Lo splatter è sempre un'arma a doppio taglio: talvolta portata principale che non appesantisce (ricordiamo il primo Peter Jackson), altre volte espediente per dare consistenza a idee molto scarne.
Il remake di Black Christmas, una pietra miliare del cinema di genere anche per la sua ambientazione temporale (Natale, appunto), è il classico horror a stelle e strisce degli anni 2000, con litri di sangue, morti spettacolari, una pioggia di stereotipi e un cast di "giovani vittime", tutte bellocce (la ragazzina "bruttina" del gruppo è interpretata da un'attrice imbruttita da una pettinatura demodé e dagli occhialoni). Viste le banalità della pellicola, in casi come questi c'è davvero da tifare per la cultura Woke: ben venga l'eliminazione di film di questo tenore...
Tralasciamo i difetti della sceneggiatura, che in film come questi non è certamente ciò su cui si punta. Ma dimenticatevi il minimo concetto di paura o terrore. Spaventarsi con un film del genere è impossibile. E nel 2023 fa certamente impressione pensare che film degli anni '70 riescano a trasmettere inquietudine e paura, mentre un film degli anni 2000 può fare ridere o sbadigliare, a seconda dei punti di vista.
A proposito di cinema anni '70: l'originale Black Christmas (qui la recensione dell'amico Bonigol) non aveva bisogno di pigiare il piede sul pedale dell'acceleratore dello splatter, puntando sulle atmosfere, sul senso di angoscia trasmesso da una casa addobbata lussuosamente in vista del Natale, ma che diventa una prigione "dorata" in cui si rischia di morire per mano sconosciuta.
Soprattutto aveva lasciato alla fantasia dello spettatore degli interrogativi, che invece, ahimè, questo film del 2006 cerca di risolvere.

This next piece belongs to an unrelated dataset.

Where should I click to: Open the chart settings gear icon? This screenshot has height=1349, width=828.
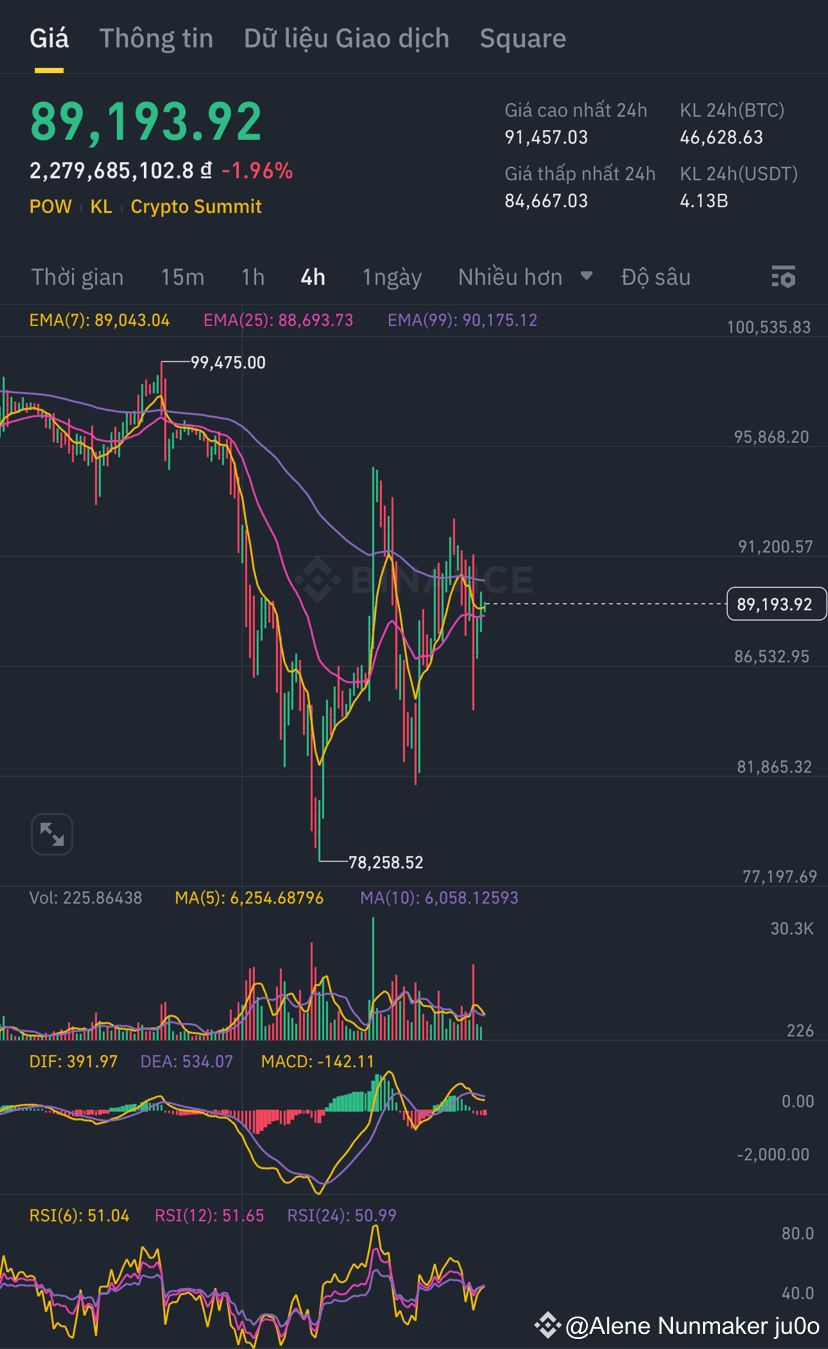point(784,276)
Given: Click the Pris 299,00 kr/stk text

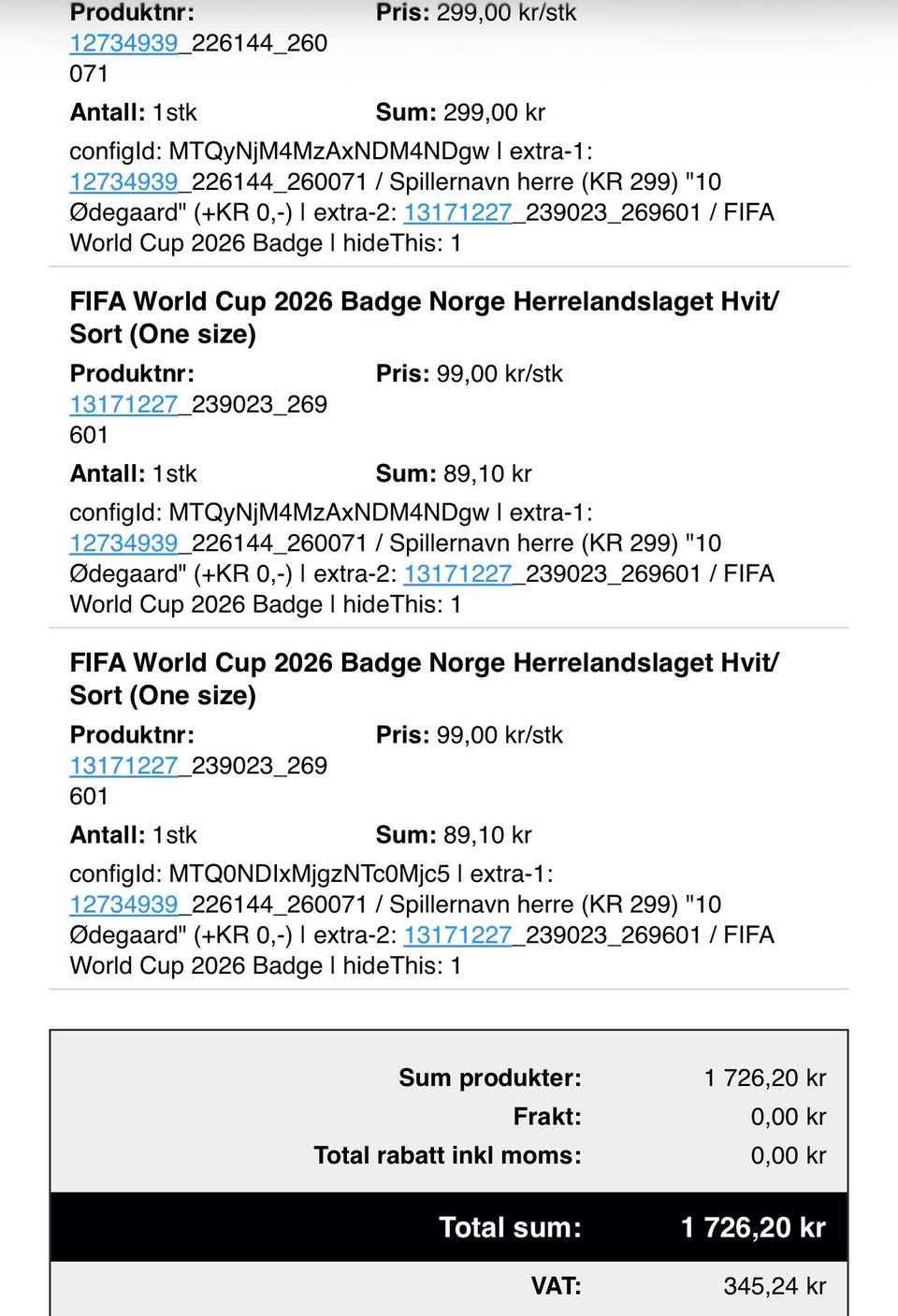Looking at the screenshot, I should [x=476, y=13].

E qui, tra uno "spiegone" e l'altro, si generano i buchi di sceneggiatura: in primis, l'immotivata presenza di una famiglia non particolarmente benestante (e formata da tre-quattro persone) in una casa modello albergo (che infatti diventa un dormitorio per studentesse). Troppa carne al fuoco (addirittura due serial killer che fanno solamente confusione), nel tentativo di creare dei cattivi di impatto, tra rapporti incestuosi, pelle gialla, occhi di vetro. La recitazione è pessima (c'è anche una giovane Katie Cassidy, vista poi nella serie tv Arrow), con la solita schiera di attrici belle, patinate, da fotoromanzo, ma che trasmettono scarsissima empatia.
Rispetto al 1974 non c'è nessuna investigazione, non c'è il John Saxon di turno che prova a far luce sugli eventi. C'è solo una carneficina, fine, come in Final Destination, come in uno slasher da cestoni del centro commerciale.
Il difetto peggiore è il finale, ambientato in ospedale: perché togliere al film la specificità del suo elemento chiave, cioè lo svolgimento totale in un collegio addobbato a festa per il Natale? Semplice, perché il cinema horror americano degli anni 2000 doveva per forza avere il colpo di scena. Finale troncato di netto, poi, dopo una morte piuttosto "discutibile".
Da salvare, nella versione 2006 di Black Christmas, c'è poco: qualche scena che mostra una bella cura dei dettagli, in primis la scena della doccia di Crystal Lowe: no, non pensate male. Non per il pur meritevole fondoschiena dell'attrice, ma per l'occhio "scrutatore" che sbuca fuori dal buco del pavimento, una scena molto "argentiana" (benché assolutamente irrealistica).
Nel complesso è un film che in una seconda visione annoia e addirittura infastidisce (con tutti gli "spiegoni"), "Un minestrone ricco di ingredienti senza sapore", rubando le parole all'amico Bonigol, nello scambio di messaggi che ci siamo scambiati dopo la visione del film.